───── Passage given ─────
Combining different wavelength lasers with prisms.

prism.gif
Normally prisms are used to split white light into these different wavelengths. The white light enters the prism, and the prism bends the components of white light by different amounts depending on its wavelength. What if we reversed the direction of these light paths started out with seven laser beams of the colors red, orange, yellow, green, blue, indigo, and violent, and arranged these lasers at the same angle at which the prism would normally split light in, shine these different wavelengths at these exact angles towards the prism, and out the other end would emerge a beam of white light. With this we can create artificial sunlight without having to heat materials to the temperature of the surface of the Sun. I was thinking of using this idea to terraform Venus, that is instead of trying to reflect natural sunlight with mirrors so as to produce an image of the sun that appears to rise and set, we just create the sunlight artificially. We block incoming sunlight with a giant solar collector at L1, then beam the energy collected, to a battery of different lasers which produce beams of laser light at different wavelengths, converging on prisms which combine the laser beams into a single beam of white light, the white light then illuminates half of Venus to produce day. the light emitter is in a 24 hour orbit around Venus above its equator.
─────
Tasks and exercises>
1. From the laser-and-prism passage, list each piece of equipment in the proposed setup for lighting Venus.
2. According to the laser-and-prism passage, what orbit does the light emitter follow?
───── Data shown ─────
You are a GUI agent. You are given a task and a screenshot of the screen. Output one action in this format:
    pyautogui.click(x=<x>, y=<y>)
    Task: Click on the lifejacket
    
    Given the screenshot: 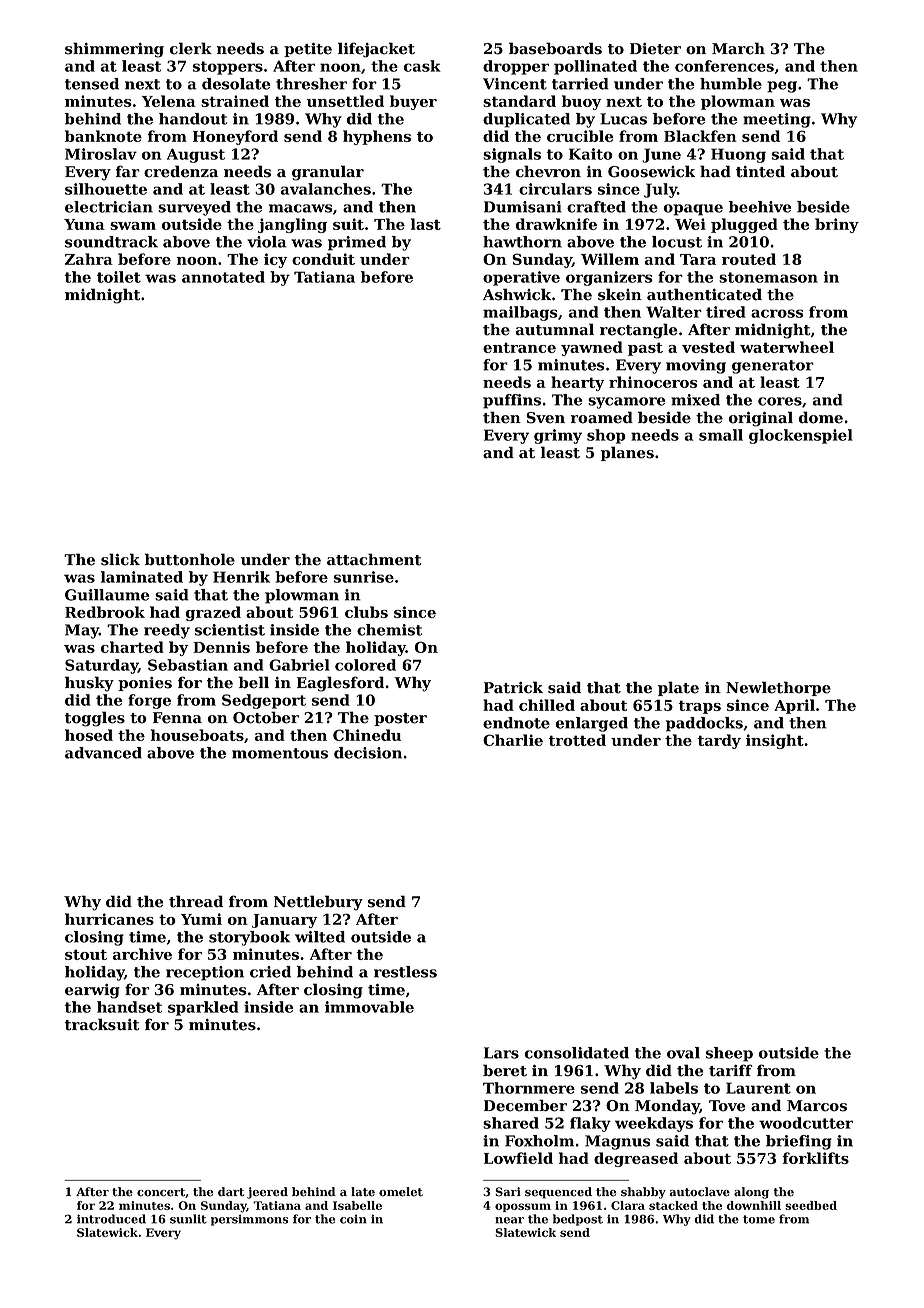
─────
───── Data shown ─────
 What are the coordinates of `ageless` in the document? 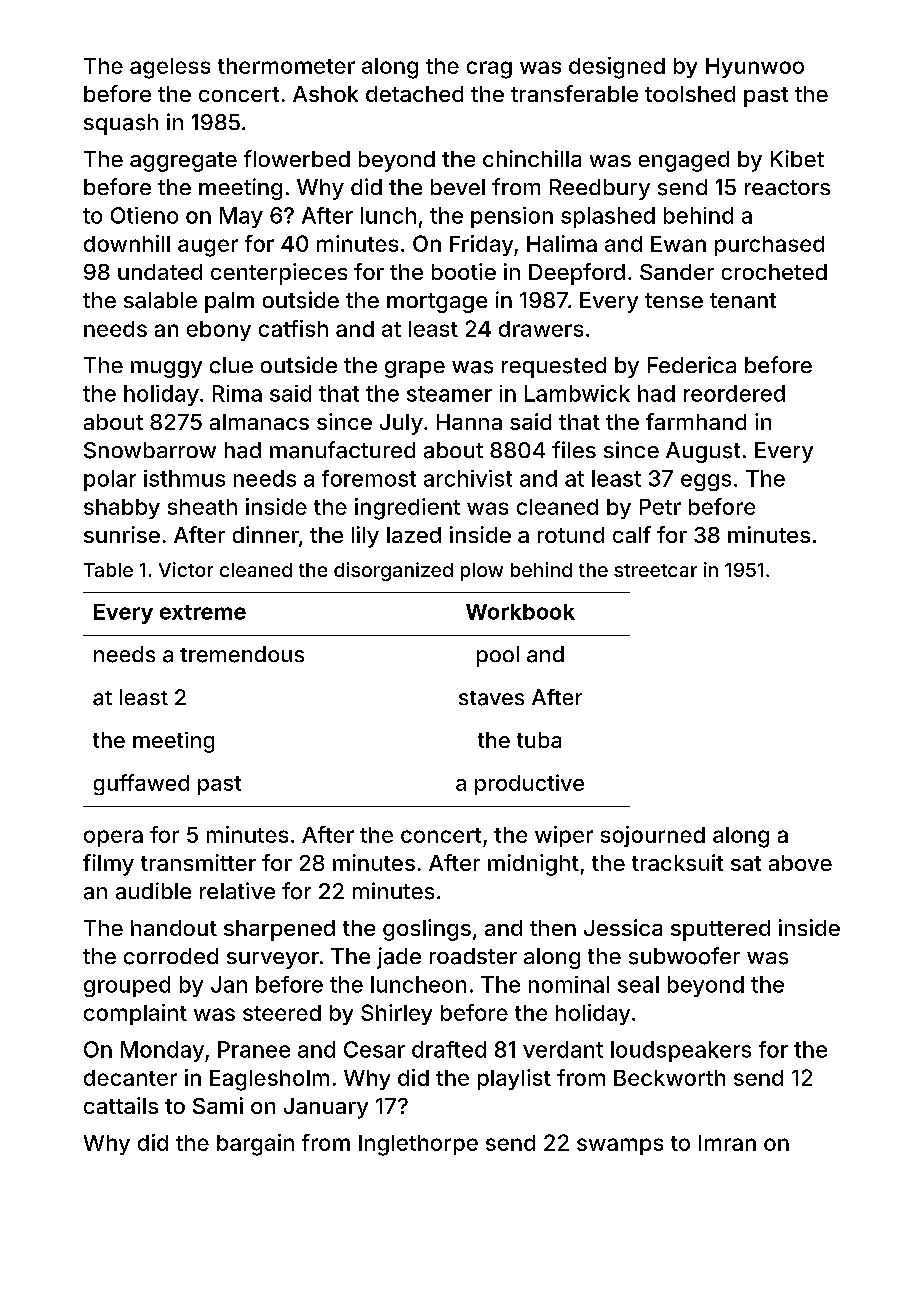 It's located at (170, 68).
─────
Solutions to the exercise>
1.
- A giant solar collector at L1
- A battery of different lasers
- Prisms
- The light emitter

2. A 24 hour orbit around Venus above its equator.